Il primo cittadino di Bhairab, sottolineando la fiducia espressa nei confronti del sindaco Pizzolitto dai concittadini con cui ha parlato, ha poi incontrato nel pomeriggio di ieri la comunità bangladesha nel mercato di via della Resistenza per un momento di incontro e festa. (l. bl.) 
 
Messaggero Veneto, 30 agosto 2008 
 
I bengalesi chiedono una moschea  
Pizzolitto: non spetta a me questo compito, la comunità trovi le risorse 
MONFALCONE
 
 
MONFALCONE. La comunità del Bangladesh vive bene a Monfalcone, ma sente la mancanza di una moschea dove pregare e studiare il Corano. Ed è per questo che ieri, in occasione della visita al Comune di Monfalcone dell’avvocato Fakhrul Alam Akkas, sindaco di Bahirab, città del Bangladesh da cui arrivano ben 800 degli oltre 1.130 bangladesi che abitano nella città dei cantieri, una rappresentanza dei cittadini stranieri di religione musulmana ha chiesto al sindaco, Gianfranco Pizzolitto, di poter avere un luogo in cui praticare la loro religione.
Una richiesta a cui il sindaco ha risposto con cortese chiarezza. «Non ho costruito luoghi di culto né cattolici, né ortodossi, né musulmani. Non spetta a me questo compito – ha detto –. Sono rispettoso della religione degli altri popoli, ma io posso dare una mano solo nel settore sociale, cercando di creare punti di socializzazione e incontro, ma le chiese, ripeto, non è compito nostro. Posso dire che se la comunità troverà le risorse per comprare un terreno ed edificare la moschea non metterò i bastoni tra le ruote, ma non ho compiti religiosi».
Oltre al problema moschea, i bengalesi hanno denunciato la difficile situazione abitativa, con appartamenti in cui sono costretti a vivere in otto in uno spazio per quattro persone, con affitti altissimi, 7-800 euro per 70 metri quadrati. «L’affitto è di 500 euro se viene chiesto a un italiano e spesso, alla richiesta di alloggi, quando vedono che siamo stranieri ci rispondono che non c’è disponibilità», hanno spiegato, sottolineando come spesso sono appunto costretti a vivere in appartamenti a dir poco affollati «e quando arrivano i vigili ci danno la multa».
«Questa città ha un forte problema di tensione abitativa ed è vero che gli affitti sono cari, ma non possiamo non rispettare le regole e se si vive in dieci in una casa per quattro si possono creare problemi sanitari e di sicurezza. Non possiamo quindi dire ai vigili di chiudere un occhio, ma possiamo fare in modo che non ci sia speculazione – ha spiegato il primo cittadino di Monfalcone –. Rispetto a un tempo c’è maggiore controllo, ma il problema della casa pesa su tutti. Possiamo cercare che perlomeno vengano applicati i giusti costi».

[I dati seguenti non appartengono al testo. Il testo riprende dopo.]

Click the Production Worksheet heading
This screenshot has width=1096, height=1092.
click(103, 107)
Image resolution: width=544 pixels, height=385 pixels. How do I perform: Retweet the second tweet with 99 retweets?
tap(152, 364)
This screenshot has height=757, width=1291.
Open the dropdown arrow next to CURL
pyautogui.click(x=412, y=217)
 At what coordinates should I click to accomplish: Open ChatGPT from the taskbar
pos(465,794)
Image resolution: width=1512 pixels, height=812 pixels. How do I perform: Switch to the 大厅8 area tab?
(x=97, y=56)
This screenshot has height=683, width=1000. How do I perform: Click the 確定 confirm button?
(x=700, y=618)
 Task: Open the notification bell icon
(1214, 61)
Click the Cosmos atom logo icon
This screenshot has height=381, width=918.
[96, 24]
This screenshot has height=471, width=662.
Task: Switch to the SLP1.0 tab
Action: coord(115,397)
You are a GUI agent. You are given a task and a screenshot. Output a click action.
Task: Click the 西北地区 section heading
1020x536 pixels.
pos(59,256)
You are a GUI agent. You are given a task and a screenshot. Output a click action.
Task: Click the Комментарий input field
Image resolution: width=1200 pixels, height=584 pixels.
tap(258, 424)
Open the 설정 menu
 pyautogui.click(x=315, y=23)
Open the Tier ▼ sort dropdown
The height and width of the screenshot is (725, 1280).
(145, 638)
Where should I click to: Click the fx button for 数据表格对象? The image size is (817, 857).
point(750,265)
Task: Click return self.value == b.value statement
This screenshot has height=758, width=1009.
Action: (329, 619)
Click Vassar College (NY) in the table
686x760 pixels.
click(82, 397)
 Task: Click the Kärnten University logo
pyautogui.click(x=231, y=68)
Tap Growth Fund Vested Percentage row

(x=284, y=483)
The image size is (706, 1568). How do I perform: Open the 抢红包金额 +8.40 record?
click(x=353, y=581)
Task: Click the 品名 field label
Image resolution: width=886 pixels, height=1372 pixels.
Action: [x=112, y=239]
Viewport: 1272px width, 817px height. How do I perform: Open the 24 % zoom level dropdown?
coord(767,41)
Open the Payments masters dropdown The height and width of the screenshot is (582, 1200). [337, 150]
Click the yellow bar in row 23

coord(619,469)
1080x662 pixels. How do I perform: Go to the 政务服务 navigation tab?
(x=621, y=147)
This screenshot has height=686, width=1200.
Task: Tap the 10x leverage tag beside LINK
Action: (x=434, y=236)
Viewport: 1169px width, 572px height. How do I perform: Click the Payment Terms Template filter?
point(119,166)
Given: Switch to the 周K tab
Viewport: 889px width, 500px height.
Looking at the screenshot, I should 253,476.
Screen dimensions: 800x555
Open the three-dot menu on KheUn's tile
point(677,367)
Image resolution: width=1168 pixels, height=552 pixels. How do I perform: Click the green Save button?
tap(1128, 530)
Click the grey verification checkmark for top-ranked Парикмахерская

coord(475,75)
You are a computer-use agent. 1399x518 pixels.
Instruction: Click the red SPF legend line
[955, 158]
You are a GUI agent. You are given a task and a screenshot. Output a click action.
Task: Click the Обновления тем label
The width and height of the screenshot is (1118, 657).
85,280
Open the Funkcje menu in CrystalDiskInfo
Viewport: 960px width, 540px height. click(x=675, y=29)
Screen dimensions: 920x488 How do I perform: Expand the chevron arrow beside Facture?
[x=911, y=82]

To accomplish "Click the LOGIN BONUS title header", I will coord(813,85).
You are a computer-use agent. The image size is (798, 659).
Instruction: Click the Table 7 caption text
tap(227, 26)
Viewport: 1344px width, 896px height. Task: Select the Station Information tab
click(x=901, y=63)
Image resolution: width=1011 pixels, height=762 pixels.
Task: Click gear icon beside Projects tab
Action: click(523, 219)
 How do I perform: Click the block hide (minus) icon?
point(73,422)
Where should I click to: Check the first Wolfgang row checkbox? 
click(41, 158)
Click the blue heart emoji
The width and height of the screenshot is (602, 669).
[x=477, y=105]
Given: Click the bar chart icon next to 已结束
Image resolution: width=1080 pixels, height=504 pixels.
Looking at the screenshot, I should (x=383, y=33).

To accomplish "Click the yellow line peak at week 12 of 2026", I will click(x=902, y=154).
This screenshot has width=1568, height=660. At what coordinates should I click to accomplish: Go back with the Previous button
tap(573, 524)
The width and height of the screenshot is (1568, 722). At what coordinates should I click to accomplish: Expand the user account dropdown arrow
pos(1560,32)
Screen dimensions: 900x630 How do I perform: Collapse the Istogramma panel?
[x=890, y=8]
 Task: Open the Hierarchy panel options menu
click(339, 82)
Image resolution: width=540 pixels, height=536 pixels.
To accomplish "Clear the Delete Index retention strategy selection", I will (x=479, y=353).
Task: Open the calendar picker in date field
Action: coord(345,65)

Nel corso dell’incontro con il collega del Bangladesh, Pizzolitto ha evidenziato l’importanza della conoscenza reciproca, che aiuta la crescita e l’integrazione. «Sono aperto al confronto con altre culture, però devo interpretare anche quello che pensa la mia gente e trovare un punto di equilibrio – ha detto, riferendosi ai problemi di integrazione –. Occorre avere pazienza e costruire nel tempo». L’avvocato Fakhrul Alam Akkas, da parte sua, ha ringraziato il sindaco monfalconese per l’accoglienza e per quanto fa per i “suoi” cittadini.
«Hanno grande fiducia in lei e l’ammirano. Sono convinto che con la sua leadership saprà risolvere tutti i problemi», ha detto aiutato nella traduzione dal presidente dell’associazione Bahairab, Islam Md Jahirul, e ha invitato Gianfranco Pizzolitto a ricambiare la visita in Bangladesh a Bhairab, città di quasi 193 mila abitanti, vicina all’India, situata tra i fiumi Meghna e Brahmaputra.